Skip to content

tchang1997/turn_based_rpg_rl

Repository files navigation

Turn-Based RPG Reinforcement Learning

Goal: a combat system for RPGs, designed for benchmarking reinforcement learning algorithms.

Only very basic combat code (MVP) is finished.

This project is licensed under LGPL-3.0.

Motivation

I was playing a turn based RPG and really wanted to figure out the optimal strategy. It bothered me. Note: will write more rigorous motivation later.

Setup

State and Action Space

We consider a Party vs. Party setup. One party is controlled by the player; a second party is controlled by an AI. Each party is a list of Agents, individual entities that can act.

Each Agent has a set of statistics associated with it; for example:

  • HP: how much damage an Agent can take before it "dies" (i.e. is removed from the party)
  • Attack: how much damage an Agent can deal to another agent.

For a full list, consult the Agent, Ally, and Enemy classes in turn_based_env.py.

The state space consists of all of the statistics of each agent in the aggregate, as well as a few pieces of metadata, such as the "level" (i.e. # of parties faced).

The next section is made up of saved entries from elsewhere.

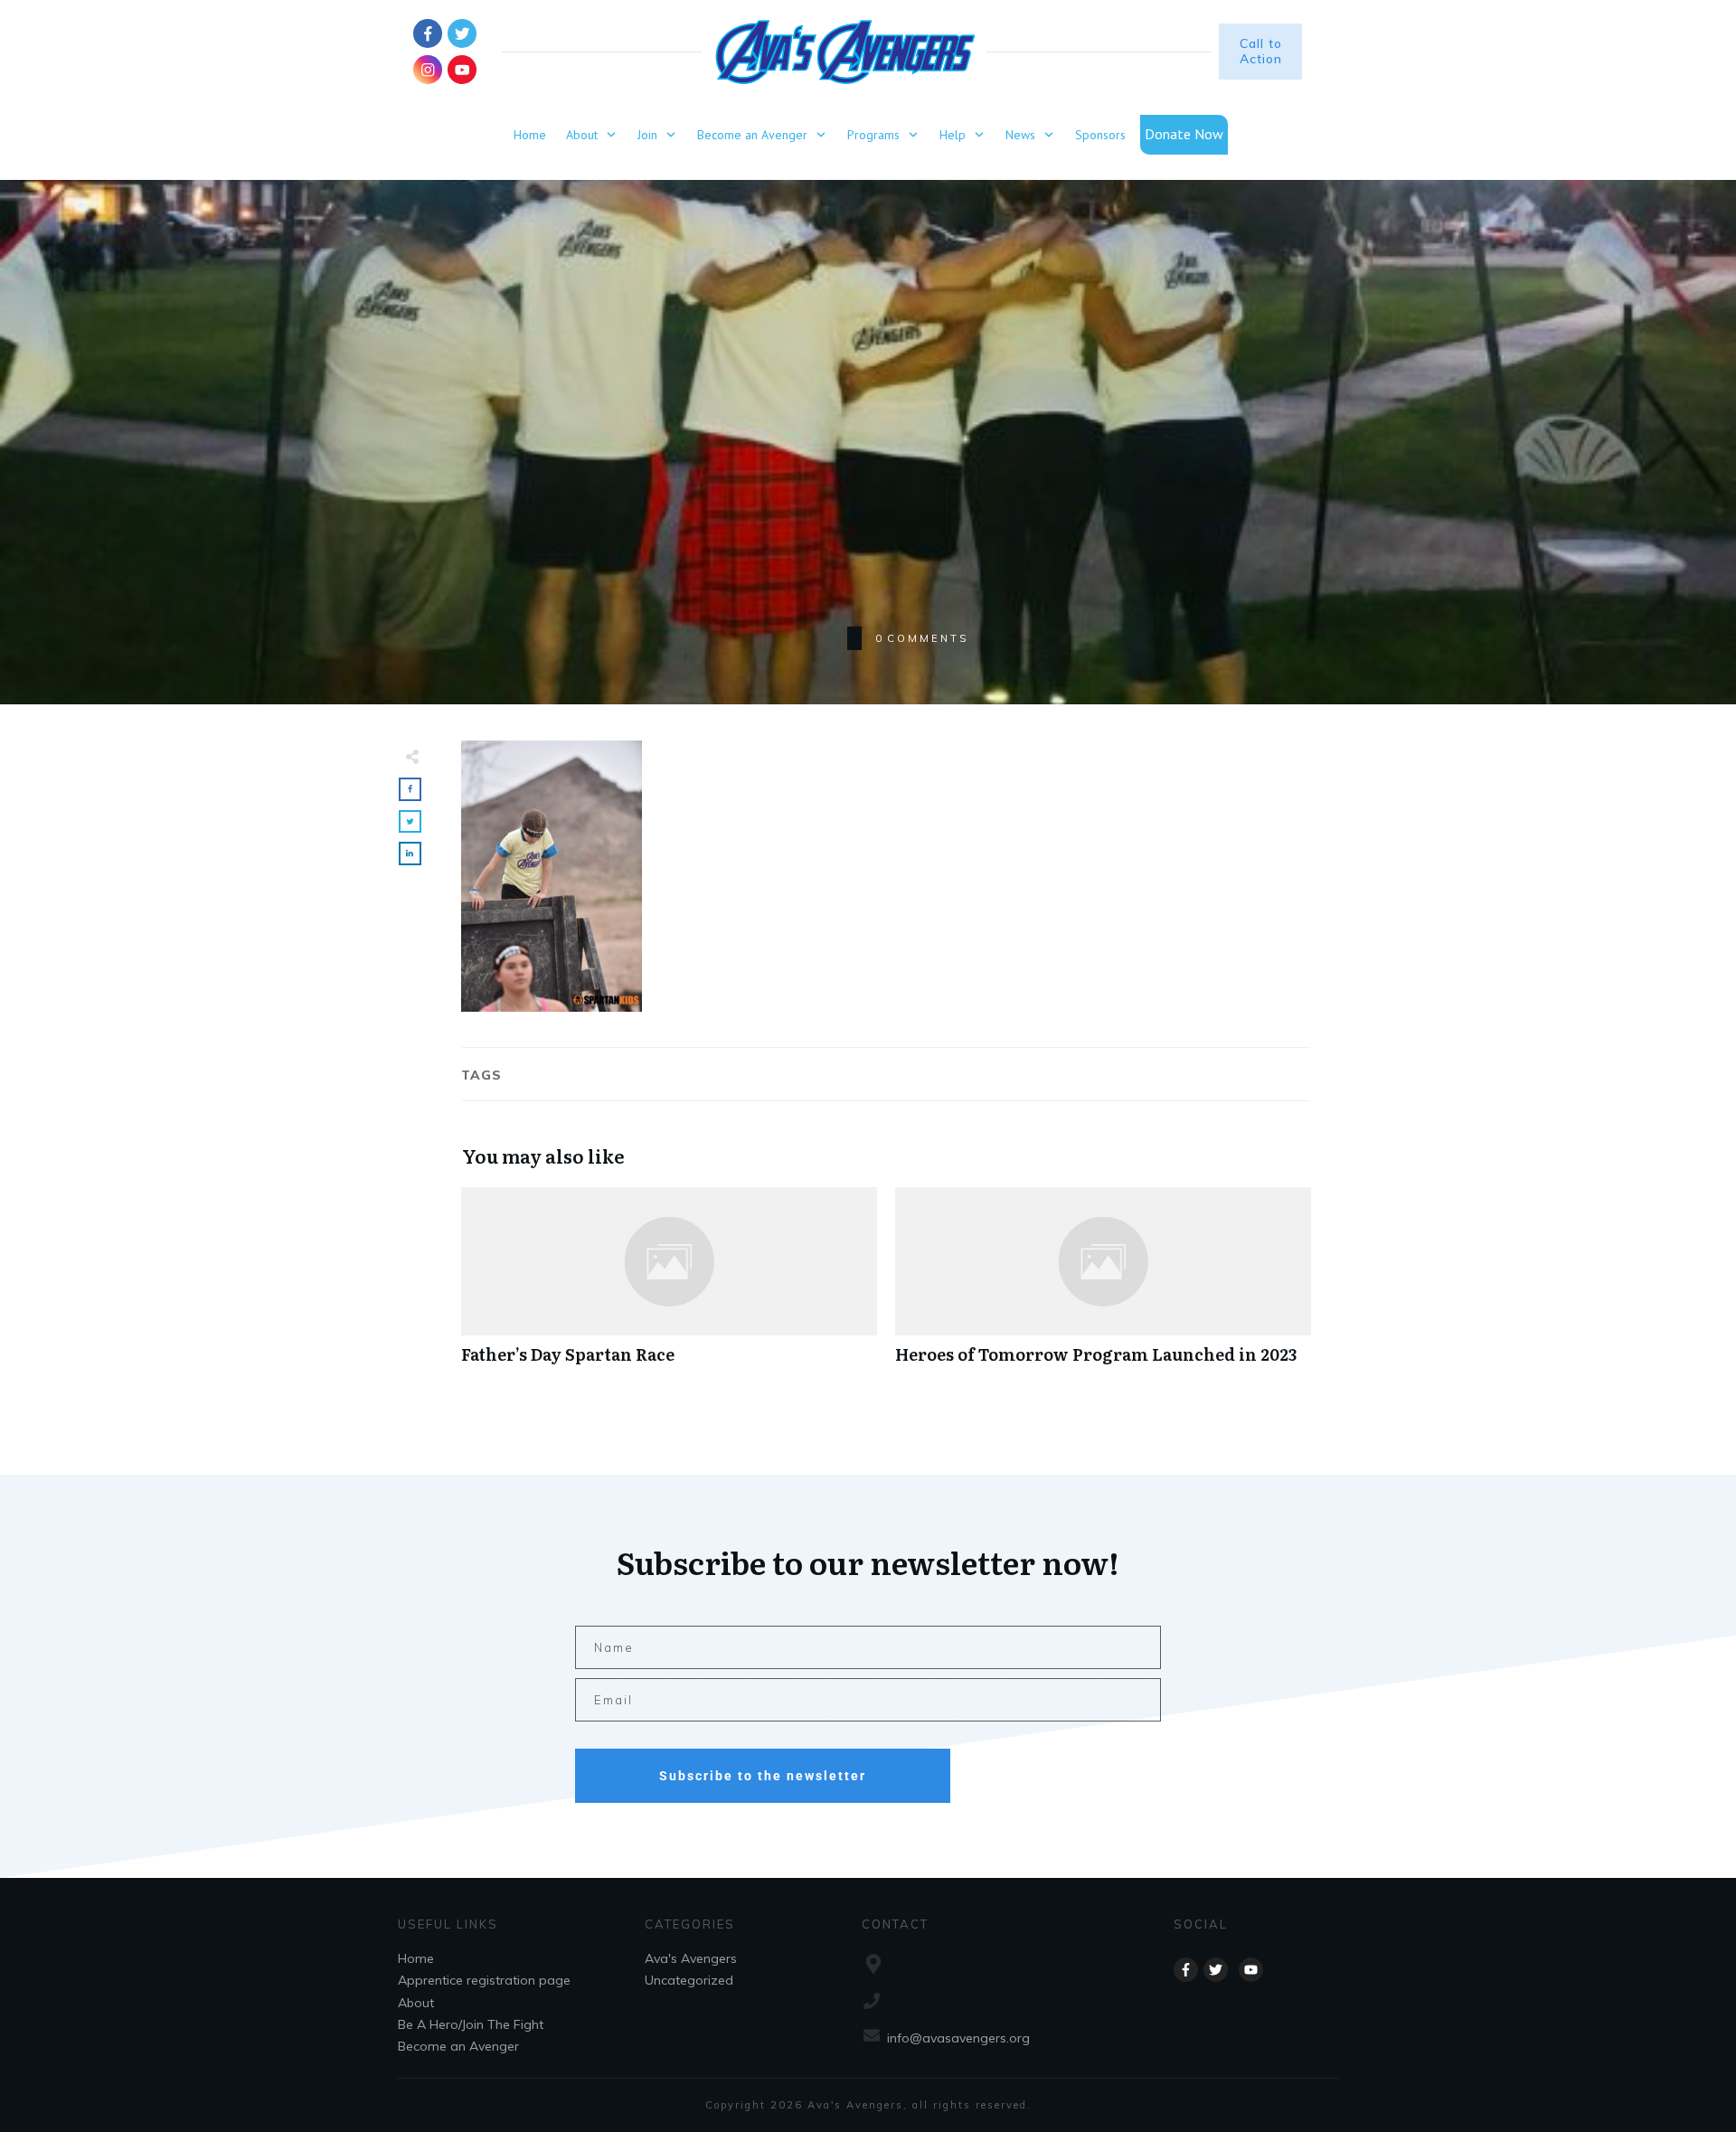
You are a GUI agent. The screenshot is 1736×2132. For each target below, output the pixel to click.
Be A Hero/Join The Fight (470, 2024)
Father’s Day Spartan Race (669, 1285)
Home (416, 1958)
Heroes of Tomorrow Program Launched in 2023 (1103, 1285)
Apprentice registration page (484, 1980)
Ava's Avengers (691, 1958)
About (416, 2003)
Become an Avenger (458, 2046)
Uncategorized (689, 1980)
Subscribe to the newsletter (762, 1776)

The action space can be represented in two parts: 1) deltas to agent statistics, and 2) a list of target agents. When an action is applied, the agents specified in the target list have the deltas applied.

Rewards

Each Party's objective is to eliminate all of the opposing party members with their attacks. When the player party count reaches 0, the game is over (terminal state). When the enemy party count reaches 0, the player "beats" the level, and a new level is generated with new enemies.

Upon defeating each individual enemy in a party, a small reward ("gold") is given.

Currently, as with many such video games, the AI system is pretty rudimentary, selecting a random attack.

Agents

Agents can either be allies or enemies. Their statistics are specified in the CSV files allies.csv and enemies.csv, respectively.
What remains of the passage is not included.